Senhor Presidente, senhores vereadores, senhoras e senhores, as autoridades brasileiras reiteradas vezes vêm tendo atitudes que afrontam o nosso ordenamento jurídico, especialmente desrespeitando a Constituição Brasileira e os acordos internacionais de que o Brasil é signatário.
Esse comportamento trás insegurança para todos nós. Hoje eles afetam os mais pobres, os mais humildes, os negros, as crianças e os idosos. E amanhã?

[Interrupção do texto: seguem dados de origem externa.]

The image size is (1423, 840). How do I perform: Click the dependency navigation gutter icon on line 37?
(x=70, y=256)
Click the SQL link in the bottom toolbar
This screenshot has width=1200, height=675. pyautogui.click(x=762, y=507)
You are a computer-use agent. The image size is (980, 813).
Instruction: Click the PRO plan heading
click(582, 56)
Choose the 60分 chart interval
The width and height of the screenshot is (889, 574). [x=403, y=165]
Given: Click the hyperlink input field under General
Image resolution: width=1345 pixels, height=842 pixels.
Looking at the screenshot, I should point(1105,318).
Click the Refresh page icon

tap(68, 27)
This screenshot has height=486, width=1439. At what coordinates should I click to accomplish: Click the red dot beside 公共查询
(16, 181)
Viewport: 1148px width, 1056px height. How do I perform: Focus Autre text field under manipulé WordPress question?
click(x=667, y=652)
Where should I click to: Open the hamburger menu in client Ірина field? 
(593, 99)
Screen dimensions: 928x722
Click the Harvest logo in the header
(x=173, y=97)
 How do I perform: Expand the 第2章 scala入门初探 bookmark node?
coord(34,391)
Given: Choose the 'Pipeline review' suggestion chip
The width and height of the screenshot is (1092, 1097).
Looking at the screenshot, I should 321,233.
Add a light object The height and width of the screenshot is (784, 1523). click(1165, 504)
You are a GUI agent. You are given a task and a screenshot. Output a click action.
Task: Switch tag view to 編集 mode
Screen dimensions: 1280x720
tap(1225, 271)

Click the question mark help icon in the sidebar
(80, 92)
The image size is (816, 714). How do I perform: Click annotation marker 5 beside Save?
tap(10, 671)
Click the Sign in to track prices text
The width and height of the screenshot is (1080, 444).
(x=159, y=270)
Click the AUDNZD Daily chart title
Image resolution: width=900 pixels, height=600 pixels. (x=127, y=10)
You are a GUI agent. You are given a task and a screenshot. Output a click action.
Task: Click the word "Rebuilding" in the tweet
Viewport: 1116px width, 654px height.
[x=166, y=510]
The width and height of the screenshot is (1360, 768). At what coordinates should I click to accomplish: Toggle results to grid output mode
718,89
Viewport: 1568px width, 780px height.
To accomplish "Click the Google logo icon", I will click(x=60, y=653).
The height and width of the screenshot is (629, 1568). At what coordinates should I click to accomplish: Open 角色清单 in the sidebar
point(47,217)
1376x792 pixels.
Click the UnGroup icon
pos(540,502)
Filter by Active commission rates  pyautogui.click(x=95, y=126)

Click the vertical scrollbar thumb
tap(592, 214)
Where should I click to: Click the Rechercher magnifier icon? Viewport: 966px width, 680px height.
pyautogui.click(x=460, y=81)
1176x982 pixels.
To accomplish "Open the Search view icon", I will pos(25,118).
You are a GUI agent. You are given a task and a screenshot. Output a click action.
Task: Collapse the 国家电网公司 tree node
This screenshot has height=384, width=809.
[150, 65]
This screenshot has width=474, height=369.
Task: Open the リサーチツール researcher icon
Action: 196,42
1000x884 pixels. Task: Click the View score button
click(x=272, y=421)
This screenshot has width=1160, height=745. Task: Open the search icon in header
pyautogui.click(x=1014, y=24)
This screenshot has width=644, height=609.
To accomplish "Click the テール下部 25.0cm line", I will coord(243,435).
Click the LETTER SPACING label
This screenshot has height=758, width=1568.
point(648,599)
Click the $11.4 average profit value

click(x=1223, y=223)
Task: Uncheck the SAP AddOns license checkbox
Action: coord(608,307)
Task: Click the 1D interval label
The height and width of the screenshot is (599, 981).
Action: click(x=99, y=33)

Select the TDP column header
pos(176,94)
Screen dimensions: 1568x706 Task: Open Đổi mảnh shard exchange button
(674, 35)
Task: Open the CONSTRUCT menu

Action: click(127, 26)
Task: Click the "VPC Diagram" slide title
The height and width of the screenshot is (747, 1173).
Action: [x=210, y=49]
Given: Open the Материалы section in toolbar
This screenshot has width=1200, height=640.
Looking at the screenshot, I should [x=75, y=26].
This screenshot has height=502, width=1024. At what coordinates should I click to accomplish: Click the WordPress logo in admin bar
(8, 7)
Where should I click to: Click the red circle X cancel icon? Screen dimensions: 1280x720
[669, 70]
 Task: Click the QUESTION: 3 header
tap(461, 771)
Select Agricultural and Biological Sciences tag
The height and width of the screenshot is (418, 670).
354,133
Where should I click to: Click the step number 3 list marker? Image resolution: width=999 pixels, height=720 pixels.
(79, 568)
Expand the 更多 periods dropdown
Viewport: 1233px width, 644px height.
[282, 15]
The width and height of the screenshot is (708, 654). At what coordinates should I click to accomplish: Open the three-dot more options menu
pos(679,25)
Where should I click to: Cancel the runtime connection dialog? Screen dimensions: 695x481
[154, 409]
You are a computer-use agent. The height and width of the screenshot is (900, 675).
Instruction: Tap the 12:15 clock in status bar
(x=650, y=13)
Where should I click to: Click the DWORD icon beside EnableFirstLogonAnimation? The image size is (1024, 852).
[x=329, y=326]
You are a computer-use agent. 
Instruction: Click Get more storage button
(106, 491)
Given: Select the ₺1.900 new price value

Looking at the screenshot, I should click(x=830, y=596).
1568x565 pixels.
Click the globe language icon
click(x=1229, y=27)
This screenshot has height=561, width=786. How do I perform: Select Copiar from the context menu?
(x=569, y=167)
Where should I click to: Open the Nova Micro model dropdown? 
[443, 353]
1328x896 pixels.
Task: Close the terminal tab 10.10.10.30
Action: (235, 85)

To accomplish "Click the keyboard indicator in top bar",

Na semana passada, aqui no Rio de Janeiro, os agentes públicos de segurança ignoraram um dos princípios fundamentais, o princípio da presunção de inocência que, no Brasil, é um dos princípios basilares do Direito, responsável por tutelar a liberdade dos indivíduos, sendo previsto no Artigo 5º, Inciso l57, da Constituição Brasileira, que enuncia:
“Ninguém será considerado culpado até trânsito em julgado de sentença penal condenatória.”
Tendo em vista que a Constituição Federal é a nossa lei suprema, toda legislação infraconstitucional deverá absorver e obedecer tal princípio.
É certo, é lógico, é legítimo que o Estado brasileiro tenha o direito e o interesse em punir indivíduos que tenham condutas em desconformidade com a lei, podendo aplicar sanção àqueles que cometem ilícitos. No entanto esse direito-dever de punir do Estado deve conviver e respeitar a liberdade pessoal, um bem jurídico do qual o cidadão não pode ser privado, senão dentro dos limites da lei.
Portanto, diante do cometimento de um ilícito, para que o Estado imponha pena, ele deverá respeitar o suposto autor de tal ilícito, dando-lhe todas as garantias constitucionais, e permitindo que este se defenda, e não tenha sua liberdade cerceada. Sendo necessário, portanto, que ocorra um processo, e enquanto não houver sentença transitada em julgado, em que o Estado prove a culpabilidade, o suposto autor será presumido inocente.
O Princípio da presunção da inocência veio a ganhar repercussão universal com a Declaração dos Direitos Humanos da ONU, em 1948, que afirmou em seu art. 11: "Toda pessoa acusada de delito tem direito a que se presuma sua inocência, enquanto não se prova sua culpabilidade, de acordo com a lei e em processo público no qual se assegurem todas as garantias necessárias para sua defesa".
O Brasil, ao votar na Assembleia-geral da ONU de 1948, colaborando para originar essa Declaração dos Direitos Humanos, estava ratificando tal Princípio.
No entanto, só 40 anos depois é que veio de fato ser positivado na legislação brasileira. Só com a Constituição Federal de 1988 é que o Brasil incorporou expressamente a Presunção de Inocência como princípio basilar do seu ordenamento jurídico. Isso não implica dizer que até então o país era totalmente estranho a ele, porque outros princípios, como os do contraditório e da ampla defesa, já davam esse norte para os processos e decisões da justiça brasileira.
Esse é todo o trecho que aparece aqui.